Hungarian road haulage and logistics group Waberer’s International has signalled its move into rail freight by acquiring a 51 per cent stake in Petrolsped Budapest. Petrolsped (PSP) provides rail logistics services mainly in Hungary and Romania, either directly or through its subsidiaries, Pultrans and PSP Cargo Romania.
Zsolt Barna, Waberer’s chairman and CEO, said that with the majority shareholding in PSP, the group “takes a significant step towards building a multimodal service portfolio, developing its rail logistics capabilities, and entering the specialised logistics segment that currently predominantly uses rail services, for example, agricultural and construction products.”
New markets to tap
Barna pointed out that “by integrating Petrolsped’s experience, customer portfolio and assets, Waberer’s will have all the necessary capabilities to become a competitive and significant player in the domestic and regional rail-based logistics market.”

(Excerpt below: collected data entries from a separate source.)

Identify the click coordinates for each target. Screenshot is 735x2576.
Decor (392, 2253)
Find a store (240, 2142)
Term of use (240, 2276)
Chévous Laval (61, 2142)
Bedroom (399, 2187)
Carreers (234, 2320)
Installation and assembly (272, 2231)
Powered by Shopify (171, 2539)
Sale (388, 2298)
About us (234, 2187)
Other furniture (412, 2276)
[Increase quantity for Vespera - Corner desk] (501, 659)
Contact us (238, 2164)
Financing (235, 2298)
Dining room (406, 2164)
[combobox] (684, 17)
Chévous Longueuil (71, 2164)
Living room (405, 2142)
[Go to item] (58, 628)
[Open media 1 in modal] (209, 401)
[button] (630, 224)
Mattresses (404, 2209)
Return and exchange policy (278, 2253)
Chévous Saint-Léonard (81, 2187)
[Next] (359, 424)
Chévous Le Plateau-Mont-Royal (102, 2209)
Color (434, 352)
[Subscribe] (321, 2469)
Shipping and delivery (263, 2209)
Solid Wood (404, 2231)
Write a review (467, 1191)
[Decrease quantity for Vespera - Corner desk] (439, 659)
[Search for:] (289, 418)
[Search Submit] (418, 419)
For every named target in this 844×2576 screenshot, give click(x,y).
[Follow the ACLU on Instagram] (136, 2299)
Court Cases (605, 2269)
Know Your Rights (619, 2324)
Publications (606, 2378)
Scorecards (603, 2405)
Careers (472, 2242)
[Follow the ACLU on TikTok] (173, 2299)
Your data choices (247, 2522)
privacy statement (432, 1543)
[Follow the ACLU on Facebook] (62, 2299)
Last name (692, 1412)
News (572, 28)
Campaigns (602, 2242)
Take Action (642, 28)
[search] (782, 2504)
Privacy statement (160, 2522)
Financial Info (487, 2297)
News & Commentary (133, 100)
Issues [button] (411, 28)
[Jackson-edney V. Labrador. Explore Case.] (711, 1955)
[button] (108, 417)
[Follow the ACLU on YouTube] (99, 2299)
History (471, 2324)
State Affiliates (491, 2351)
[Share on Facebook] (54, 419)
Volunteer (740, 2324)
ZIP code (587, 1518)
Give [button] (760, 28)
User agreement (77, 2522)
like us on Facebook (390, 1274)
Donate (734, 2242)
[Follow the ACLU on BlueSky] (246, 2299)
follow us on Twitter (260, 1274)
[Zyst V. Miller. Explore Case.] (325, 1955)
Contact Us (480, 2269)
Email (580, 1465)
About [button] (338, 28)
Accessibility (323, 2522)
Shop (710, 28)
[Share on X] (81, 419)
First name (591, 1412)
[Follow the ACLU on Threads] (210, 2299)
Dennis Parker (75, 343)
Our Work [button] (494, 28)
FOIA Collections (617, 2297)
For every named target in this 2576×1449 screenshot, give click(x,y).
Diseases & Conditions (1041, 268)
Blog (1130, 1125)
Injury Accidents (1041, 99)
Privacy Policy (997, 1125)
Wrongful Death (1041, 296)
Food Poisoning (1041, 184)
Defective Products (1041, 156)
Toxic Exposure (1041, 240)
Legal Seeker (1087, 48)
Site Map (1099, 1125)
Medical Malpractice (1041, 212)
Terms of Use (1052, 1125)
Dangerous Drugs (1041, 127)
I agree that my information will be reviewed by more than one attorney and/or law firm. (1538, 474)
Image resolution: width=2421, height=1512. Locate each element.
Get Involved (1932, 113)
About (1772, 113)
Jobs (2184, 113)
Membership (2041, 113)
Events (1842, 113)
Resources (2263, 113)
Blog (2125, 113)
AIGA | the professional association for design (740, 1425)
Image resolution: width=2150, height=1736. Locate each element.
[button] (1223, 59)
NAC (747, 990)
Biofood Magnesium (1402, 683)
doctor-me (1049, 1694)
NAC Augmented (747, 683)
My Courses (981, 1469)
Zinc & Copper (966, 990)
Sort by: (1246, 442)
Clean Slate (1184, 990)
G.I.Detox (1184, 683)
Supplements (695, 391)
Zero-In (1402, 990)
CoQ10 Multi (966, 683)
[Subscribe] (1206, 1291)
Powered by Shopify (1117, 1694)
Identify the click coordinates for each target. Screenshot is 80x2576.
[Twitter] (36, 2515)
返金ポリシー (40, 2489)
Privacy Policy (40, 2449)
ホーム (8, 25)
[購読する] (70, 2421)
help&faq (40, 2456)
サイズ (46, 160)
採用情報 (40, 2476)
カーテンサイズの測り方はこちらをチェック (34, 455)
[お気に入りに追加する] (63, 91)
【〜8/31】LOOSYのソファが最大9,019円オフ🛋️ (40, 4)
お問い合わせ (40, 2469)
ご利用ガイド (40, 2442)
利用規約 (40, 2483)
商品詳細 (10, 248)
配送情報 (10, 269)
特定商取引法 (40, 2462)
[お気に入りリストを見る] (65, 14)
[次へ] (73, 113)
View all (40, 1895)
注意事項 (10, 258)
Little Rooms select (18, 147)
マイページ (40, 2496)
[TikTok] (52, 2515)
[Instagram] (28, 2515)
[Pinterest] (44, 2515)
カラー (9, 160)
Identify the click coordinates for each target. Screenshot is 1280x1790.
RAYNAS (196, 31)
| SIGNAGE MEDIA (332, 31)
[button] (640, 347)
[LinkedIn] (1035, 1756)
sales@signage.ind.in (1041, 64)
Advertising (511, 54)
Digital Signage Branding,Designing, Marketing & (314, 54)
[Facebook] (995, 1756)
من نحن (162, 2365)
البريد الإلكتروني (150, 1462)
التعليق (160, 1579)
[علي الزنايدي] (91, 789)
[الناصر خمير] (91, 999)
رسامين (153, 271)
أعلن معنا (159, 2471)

He added that Waberer’s sees significant growth potential in this market segment, given “the new industrial and automotive investments in Hungary” but also because their existing customers are increasingly turning to low-carbon logistics services.
Strong regional presence
The Petrolsped Group posted a consolidated turnover of 53 million euros in 2022 and an operating profit (EBIT) of 3.8 million. In April last year, Railfreight.com reported that Petrolsped was behind the opening of a new intermodal railway terminal in Szeged, on the Hungarian border crossing with Serbia.
Petrolsped explained at the time that the new facility would relieve some pressure from the terminals in Budapest and the one in Curtici, near the Romanian border, which handle most of the cargo on the north-south axis.